入院十一日目、私の退院が先になった。輸血後ぐったりとベッドに横になっている彼女と挨拶をした。退院後の約束をすると彼女は涙を浮かべた。その時は『すぐ会えるのに、可愛い人』と少し驚いて思った。私は彼女も一緒にがんを克服して元気になると思っていた。そういうものだと信じていたのだ。

家路の途中、イチョウの葉がバラバラと雨のように降るのを見て、入院している間に季節は冬に変わったことに気が付いた。

年明け、彼女との約束は叶った。艶やかな黒いウイッグにロングブーツの彼女は、美しい大人の女性だった。イタリアンのデザートまで食べて店を出た。

帰り路、彼女は一時間以上座って食事ができたことを喜んだ。
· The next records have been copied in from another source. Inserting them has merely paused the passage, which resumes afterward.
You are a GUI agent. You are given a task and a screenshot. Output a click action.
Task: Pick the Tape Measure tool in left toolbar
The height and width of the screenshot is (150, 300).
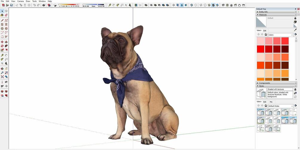[2, 55]
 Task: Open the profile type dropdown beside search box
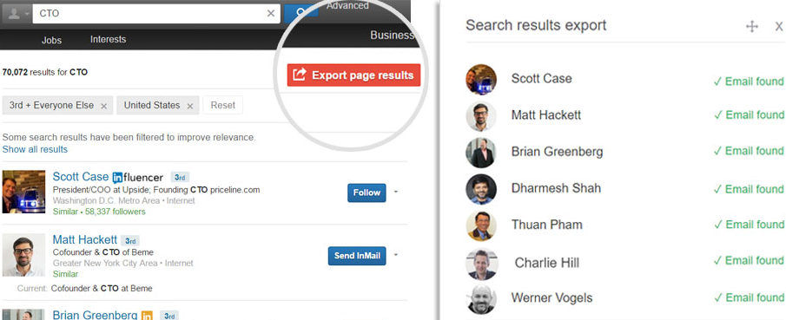point(17,14)
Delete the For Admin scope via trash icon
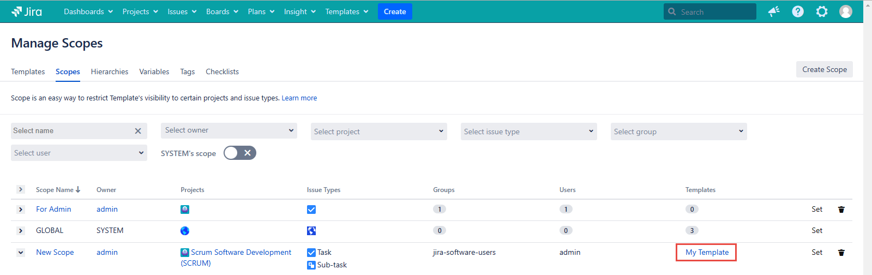 841,210
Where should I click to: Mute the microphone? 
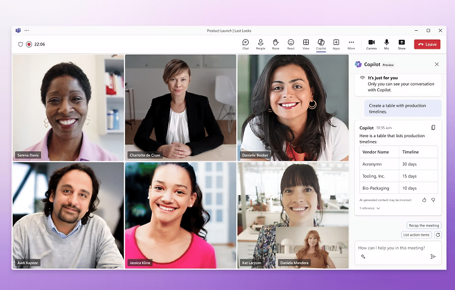coord(387,44)
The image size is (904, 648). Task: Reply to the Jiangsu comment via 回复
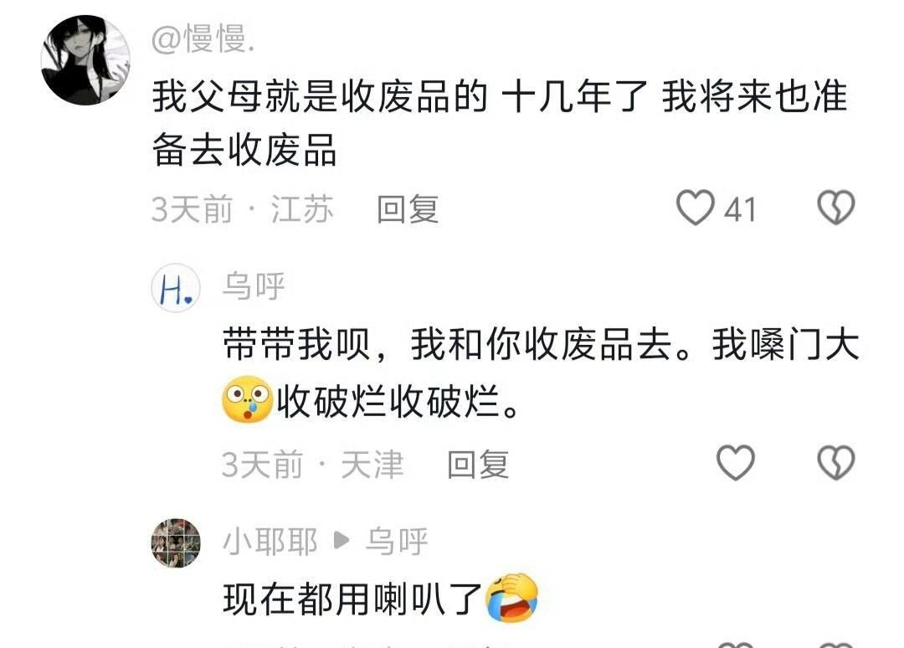408,209
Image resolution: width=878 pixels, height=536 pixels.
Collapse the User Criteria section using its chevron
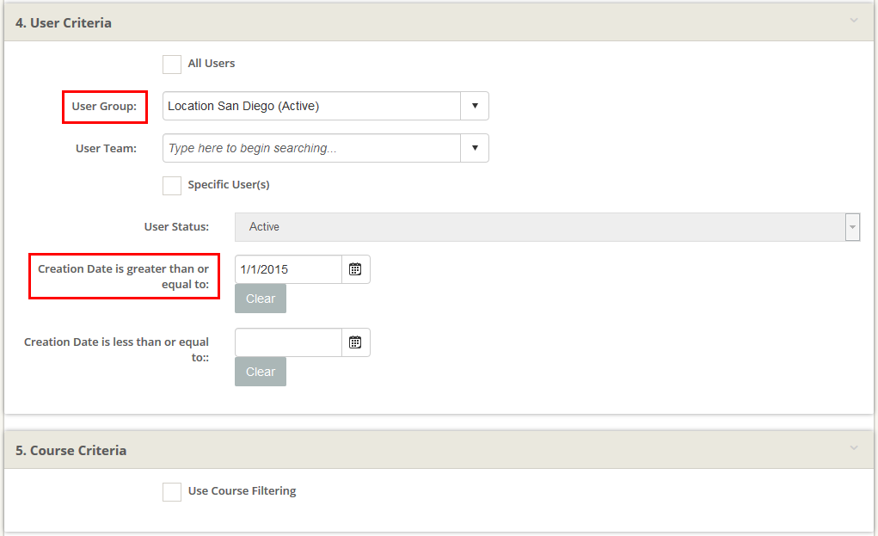pyautogui.click(x=853, y=21)
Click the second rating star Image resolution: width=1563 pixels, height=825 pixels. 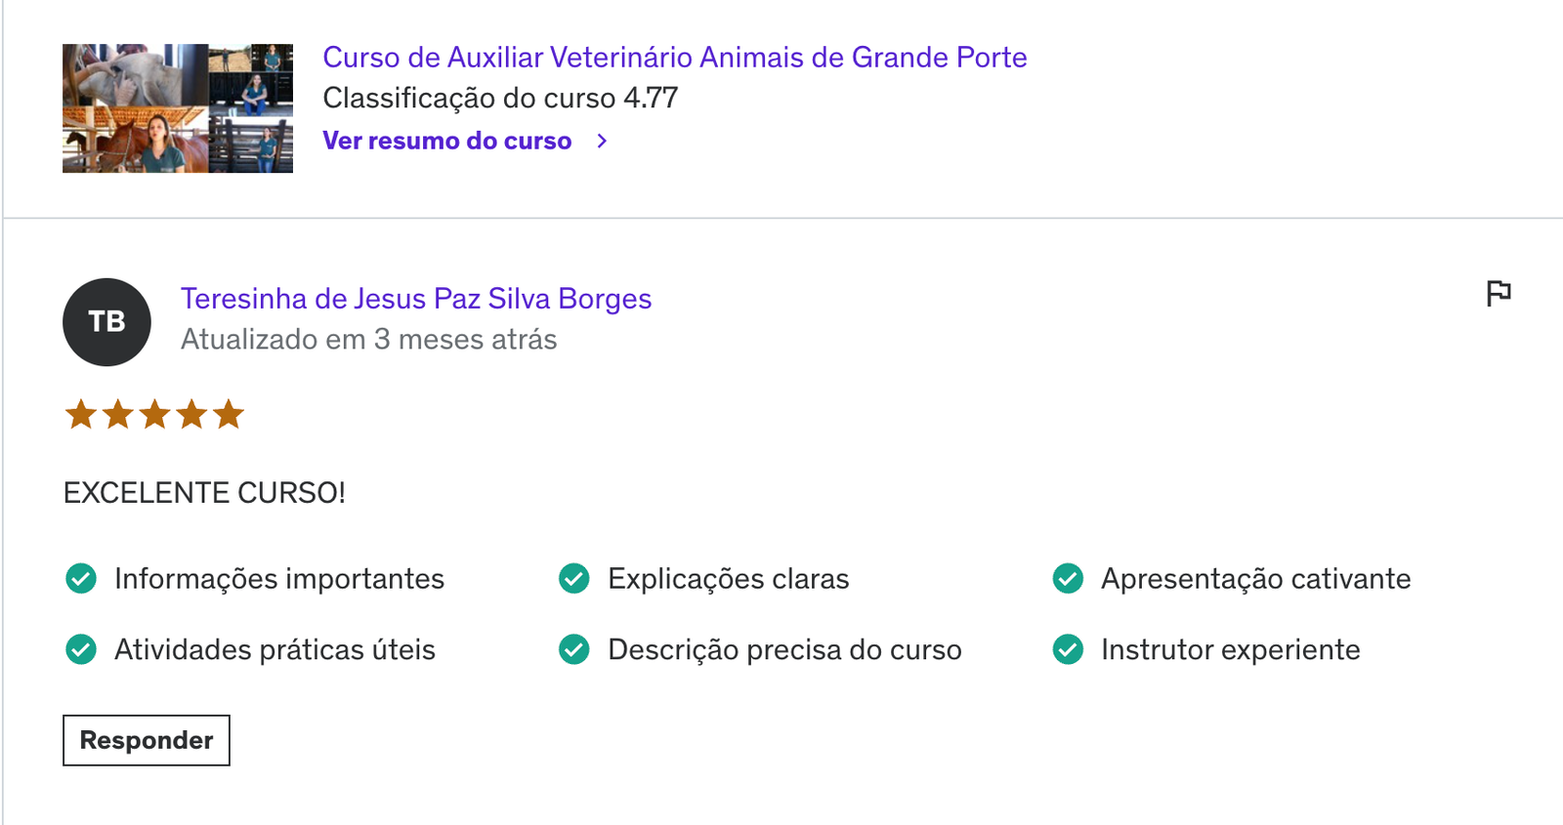[x=118, y=415]
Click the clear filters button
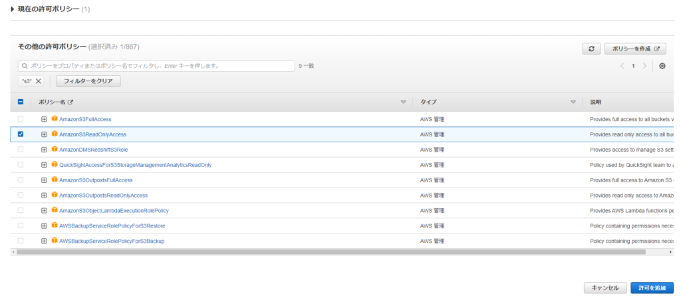 (88, 81)
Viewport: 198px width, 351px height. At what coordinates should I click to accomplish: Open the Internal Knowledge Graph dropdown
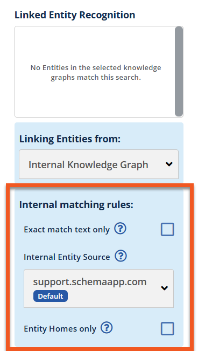(98, 164)
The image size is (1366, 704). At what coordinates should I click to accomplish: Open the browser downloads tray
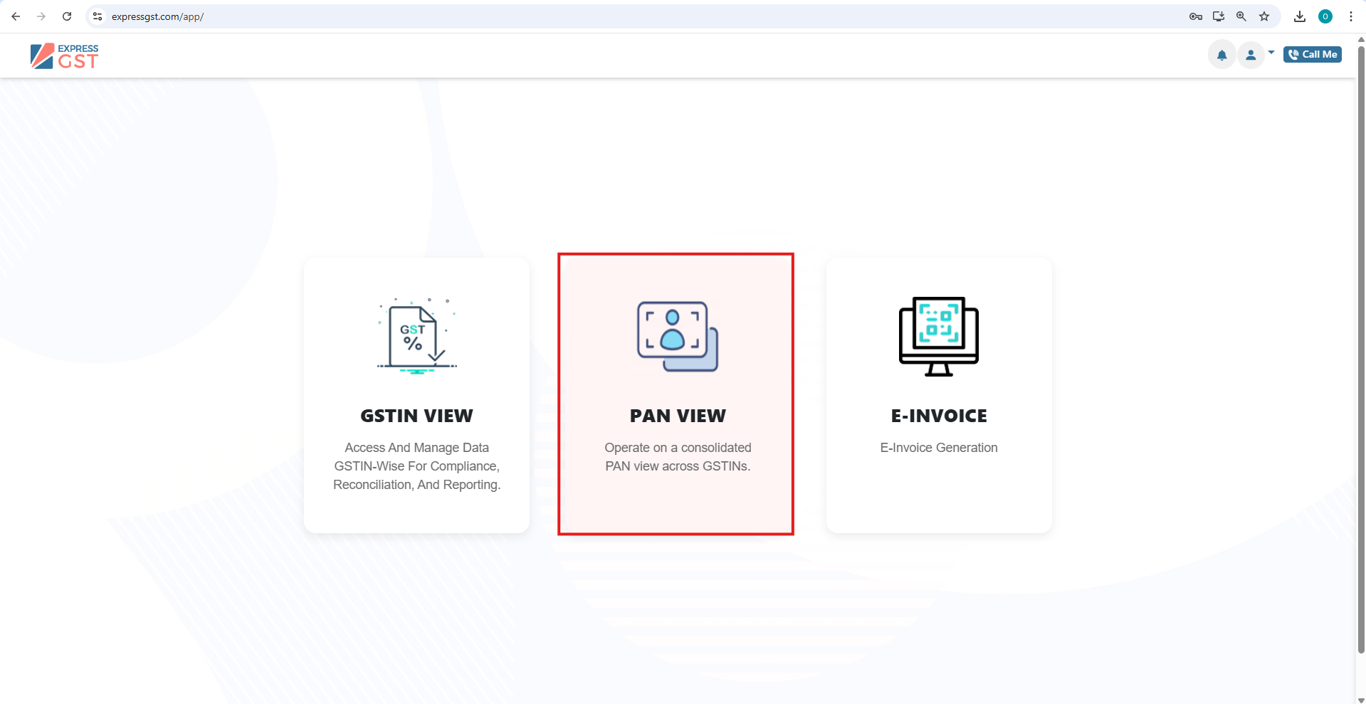tap(1300, 16)
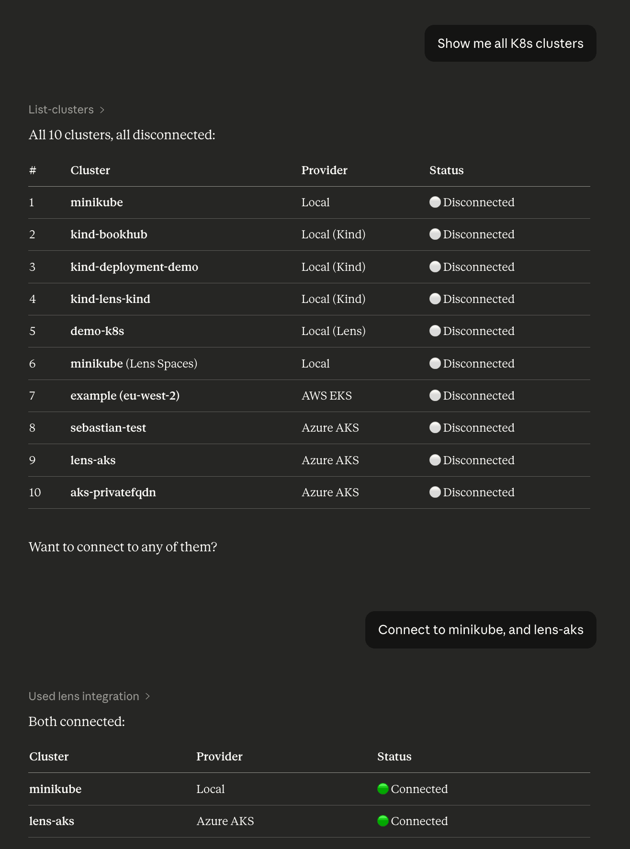Expand the List-clusters step details
This screenshot has height=849, width=630.
pos(103,110)
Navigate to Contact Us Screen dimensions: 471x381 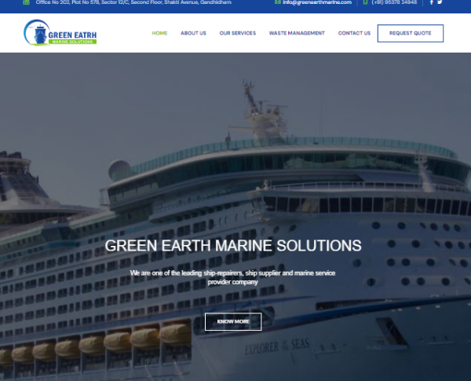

前日まで食欲もなく、座るのも辛い状態だったのだという。

「ちゃんと食欲があって、快便だったらそれだけで人間は幸せだよね?皆もそうだよね?」とすがるような表情で彼女が言った。私が「皆同じだよ!」と即答すると彼女は満足したようだった。

その後、公開したばかりの映画の話になると彼女は全身に力を入れて「私も観たい!」というので次の約束が決まった。

二週間後連絡をすると、様態が急変し再度入院して、しかも近々地元の緩和ケア病棟に転院するというではないか。

翌日病院に駆けつけると、げっそり痩せて綿の帽子を被った彼女が、個室のベッドに横たわっていた。私は食欲が無いという彼女のために「命をつなげる玄米スープ」なるものを作って持参した。でも、彼女を見た瞬間、それは絵空事だと感じた。私は初めて、彼女ががんの末期患者であると実感したのだ。

ゆっくり静かに話をした後で、ポットごと捨ててもらっても構わないと思って差し出したスープ。彼女は力を振り絞って体を起こし、一口だけそのスープを口に含んでくれた。それは、明らかに私のための一口だった。

転院して二週間後、彼女は天国に旅立ってしまった。

知合って三か月も経たない関係だが、病を共に闘った同士への想いは強い。彼女の不在を想うと胸が重苦しくなってしまう。それでも彼女の命の輝きを私は忘れたくない。

ありがとう、出会えたことに感謝。